Instructions to follow:
Copy verbatim the block of lines in the entries below whose first line contains "Contact (42, 2535)" and whose last line contains "Contatti (895, 1112)". Leave out all other lines.
(Supplied entries begins)
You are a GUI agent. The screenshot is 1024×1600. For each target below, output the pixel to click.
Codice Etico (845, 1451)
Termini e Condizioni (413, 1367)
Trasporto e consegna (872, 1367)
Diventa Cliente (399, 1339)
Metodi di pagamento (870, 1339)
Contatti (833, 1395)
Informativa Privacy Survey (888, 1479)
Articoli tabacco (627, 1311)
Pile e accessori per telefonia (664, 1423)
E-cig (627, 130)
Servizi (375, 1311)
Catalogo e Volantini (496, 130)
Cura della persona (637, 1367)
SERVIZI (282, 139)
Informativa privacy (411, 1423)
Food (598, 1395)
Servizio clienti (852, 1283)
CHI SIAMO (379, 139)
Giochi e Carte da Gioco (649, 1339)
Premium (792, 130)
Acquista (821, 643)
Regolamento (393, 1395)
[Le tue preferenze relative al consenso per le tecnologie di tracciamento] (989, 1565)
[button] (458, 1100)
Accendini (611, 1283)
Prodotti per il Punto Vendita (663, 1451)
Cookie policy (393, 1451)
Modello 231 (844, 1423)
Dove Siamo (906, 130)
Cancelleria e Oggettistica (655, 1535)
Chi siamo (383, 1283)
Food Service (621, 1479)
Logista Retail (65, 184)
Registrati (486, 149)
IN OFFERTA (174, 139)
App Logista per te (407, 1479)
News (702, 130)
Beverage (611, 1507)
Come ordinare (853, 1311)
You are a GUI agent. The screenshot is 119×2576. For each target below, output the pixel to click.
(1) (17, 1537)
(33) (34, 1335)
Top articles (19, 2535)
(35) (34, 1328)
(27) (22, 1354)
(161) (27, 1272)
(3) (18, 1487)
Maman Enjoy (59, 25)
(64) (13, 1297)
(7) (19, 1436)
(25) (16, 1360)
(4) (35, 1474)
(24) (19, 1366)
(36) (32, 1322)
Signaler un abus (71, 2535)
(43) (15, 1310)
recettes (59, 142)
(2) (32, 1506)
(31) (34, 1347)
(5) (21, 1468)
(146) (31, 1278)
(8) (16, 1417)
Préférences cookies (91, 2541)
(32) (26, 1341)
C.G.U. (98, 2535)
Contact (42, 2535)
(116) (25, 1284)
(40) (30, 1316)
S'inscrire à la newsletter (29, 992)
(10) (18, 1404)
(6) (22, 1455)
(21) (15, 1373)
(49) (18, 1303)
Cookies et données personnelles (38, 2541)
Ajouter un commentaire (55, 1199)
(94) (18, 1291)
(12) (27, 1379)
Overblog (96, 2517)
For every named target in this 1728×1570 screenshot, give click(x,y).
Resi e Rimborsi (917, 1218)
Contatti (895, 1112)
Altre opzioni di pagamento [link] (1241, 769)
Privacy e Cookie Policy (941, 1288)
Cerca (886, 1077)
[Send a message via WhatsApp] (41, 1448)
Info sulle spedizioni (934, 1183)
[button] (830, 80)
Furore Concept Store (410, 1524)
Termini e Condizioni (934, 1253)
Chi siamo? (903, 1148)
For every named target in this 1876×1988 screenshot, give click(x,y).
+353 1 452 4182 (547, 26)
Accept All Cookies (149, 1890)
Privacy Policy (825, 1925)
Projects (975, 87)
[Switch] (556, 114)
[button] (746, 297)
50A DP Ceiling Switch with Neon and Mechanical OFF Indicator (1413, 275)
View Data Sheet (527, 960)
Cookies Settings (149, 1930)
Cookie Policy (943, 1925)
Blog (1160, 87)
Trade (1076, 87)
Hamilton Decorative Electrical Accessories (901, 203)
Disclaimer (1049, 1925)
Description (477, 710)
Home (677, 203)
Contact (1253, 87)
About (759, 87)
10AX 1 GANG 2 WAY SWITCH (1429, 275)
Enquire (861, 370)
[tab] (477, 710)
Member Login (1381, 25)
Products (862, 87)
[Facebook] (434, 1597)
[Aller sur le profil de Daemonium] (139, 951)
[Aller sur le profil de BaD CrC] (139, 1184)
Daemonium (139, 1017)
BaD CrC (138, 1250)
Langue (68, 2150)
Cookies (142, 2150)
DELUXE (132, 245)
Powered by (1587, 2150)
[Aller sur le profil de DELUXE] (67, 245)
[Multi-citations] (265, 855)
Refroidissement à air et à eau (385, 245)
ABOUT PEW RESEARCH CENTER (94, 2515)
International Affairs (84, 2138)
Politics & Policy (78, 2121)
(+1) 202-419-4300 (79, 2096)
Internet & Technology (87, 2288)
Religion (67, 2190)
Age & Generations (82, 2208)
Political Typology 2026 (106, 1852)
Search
(Supplied entries ends)
Written reply:
Contact (42, 2535)
(116) (25, 1284)
(40) (30, 1316)
S'inscrire à la newsletter (29, 992)
(10) (18, 1404)
(6) (22, 1455)
(21) (15, 1373)
(49) (18, 1303)
Cookies et données personnelles (38, 2541)
Ajouter un commentaire (55, 1199)
(94) (18, 1291)
(12) (27, 1379)
Overblog (96, 2517)
For every named target in this 1728×1570 screenshot, give click(x,y).
Resi e Rimborsi (917, 1218)
Contatti (895, 1112)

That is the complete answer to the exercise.